La cour relève, par contre, que l'action en responsabilité qui pourrait être engagée par la SCI MN en cas de faute dolosive de sa contractante ne se trouve pas manifestement prescrite, puisqu'elle était soumise à une prescription trentenaire avant l'entrée en vigueur de la loi du 17 juin 2008, et que la prescription quinquennale désormais applicable court, non pas à compter de la réception des travaux, mais à compter du jour où le titulaire du droit « a connu ou aurait dû connaître les faits lui permettant de l'exercer », conformément à l'article 2224 du code civil, ce qui peut correspondre à la date de la découverte de la faute dolosive par le maître de l'ouvrage. La forclusion décennale ne fait ainsi nullement obstacle à l'engagement de la responsabilité contractuelle du constructeur sur le fondement du dol (voir sur ce point notamment : Cour de cassation, Civ 3ème, 25 mars 2014, n°13-11.189 et Civ 3ème, 5 janvier 2017, n°15-22.772).

Le diagnostic géotechnique G5 réalisé par la société Celigeo met notamment en exergue, dans son rapport du 4 mai 2021, un défaut de portance des fondations de l'immeuble, qui serait imputable à l'absence de respect, par la société GTM Génie Civil Et Services, des préconisations de l'étude de sol préalable aux travaux, laquelle faisait partie intégrante de son marché.

Le rapport établi en mars 2023 par la société 2T.BTP identifie par ailleurs des non-conformités généralisées affectant les fondations par rapport aux plans d'exécution, aux préconisations géotechniques ainsi qu'aux normes en vigueur.

L'existence de fissures affectant l'immeuble se trouve en outre clairement caractérisée par ces deux rapports, ainsi que par le compte-rendu de suivi de lectures de jauges réalisé le 14 septembre 2022 par le cabinet Alpinfield.
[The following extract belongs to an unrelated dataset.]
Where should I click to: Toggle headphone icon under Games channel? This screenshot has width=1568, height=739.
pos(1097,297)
Ces désordres ne sont du reste pas contestés par l'appelante.

Les pièces qui sont versées aux débats par la SCI MN constituent ainsi des indices probants de ce que la société GTM Génie Civil Et Services aurait, lors de la réalisation des fondations de l'immeuble, méconnu les préconisations de l'étude de sol, et de ce que cette méconnaissance des normes constructives serait à l'origine des désordres constatés.
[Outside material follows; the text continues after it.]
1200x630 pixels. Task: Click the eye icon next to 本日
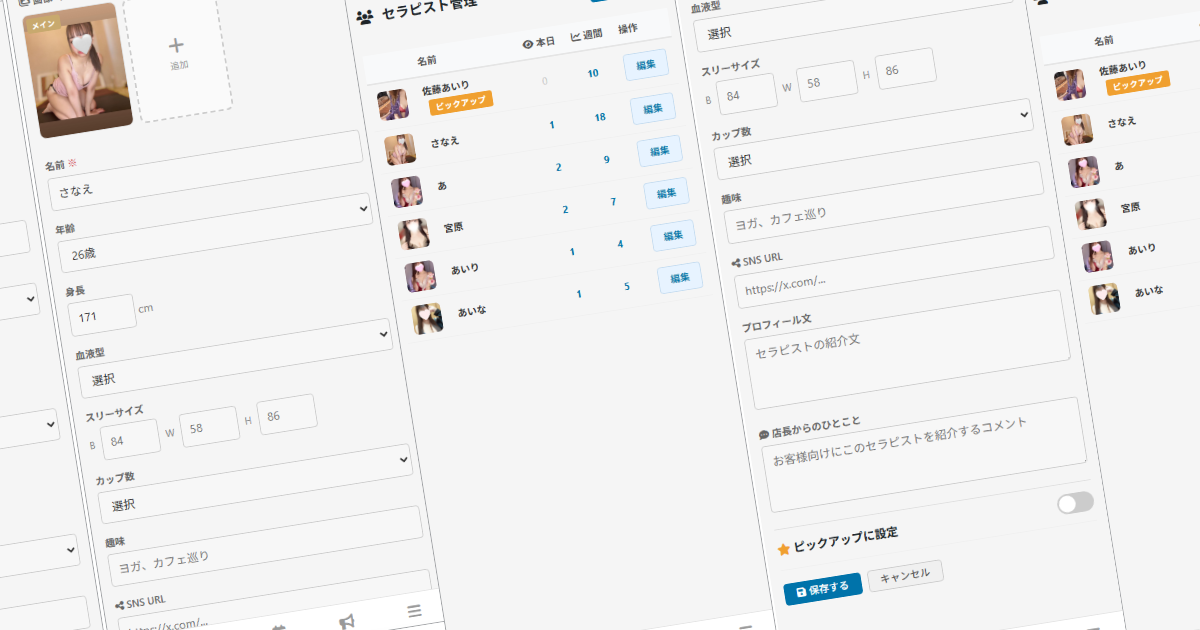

Il ne saurait par contre être exigé de la requérante, dans le cadre d'une action en référé-expertise, qu'elle rapporte d'ores et déjà la preuve de ce que cette méconnaissance des normes constructives, en particulier de l'étude de sol, par l'entreprise, aurait présenté un caractère délibéré et conscient, de nature à engager sa responsabilité contractuelle pour dol.

La cour ne peut que se borner à constater, en l'état, que la thèse selon laquelle les fautes qui sont imputées à la société GTM Génie Civil Et Services présenteraient un caractère dolosif apparaît à tout le moins crédible et plausible. Une telle thèse ne se trouve en outre nullement invalidée, de manière évidente, par le seule circonstance que les travaux auraient été réalisés sous le contrôle d'un maître d'oeuvre et d'un bureau d'études.

L'existence d'un litige potentiel pouvant opposer les parties se trouve ainsi caractérisée. De sorte que la SCI MN justifie bien d'un motif légitime à voir ordonner la mesure d'expertise qu'elle sollicite.

L'ordonnance entreprise ne pourra donc qu'être confirmée en toutes ses dispositions.

En tant que partie perdante, la société Citinea sera condamnée aux dépens exposés en cause d'appel, ainsi qu'à payer à la SCI MN la somme de 2.000 euros au titre des frais irrépétibles qu'elle a exposés en appel. L'appelante sera enfin déboutée de la demande qu'elle forme de ce chef.

PAR CES MOTIFS

La cour, statuant publiquement, par arrêt contradictoire, et après en avoir délibéré conformément à la loi, dans les limites de sa saisine,

Confirme en toutes ses dispositions l'ordonnance de référé rendue le 24 juin 2024 par le président du tribunal judiciaire d'Annecy,

Y ajoutant,

Condamne la société Citinea aux dépens exposés en cause d'appel,

Condamne la société Citinea à payer à la SCI MN la somme de 2.000 euros au titre de l'article 700 du code de procédure civile,

Rejette la demande formée de ce chef par la société Citinea.

Arrêt Contradictoire rendu publiquement par mise à disposition de l'arrêt au greffe de la Cour, les parties en ayant été préalablement avisées dans les conditions prévues au deuxième alinéa de l'article 450 du code de procédure civile,

et signé par Nathalie HACQUARD, Présidente et Sylvie LAVAL, Greffier.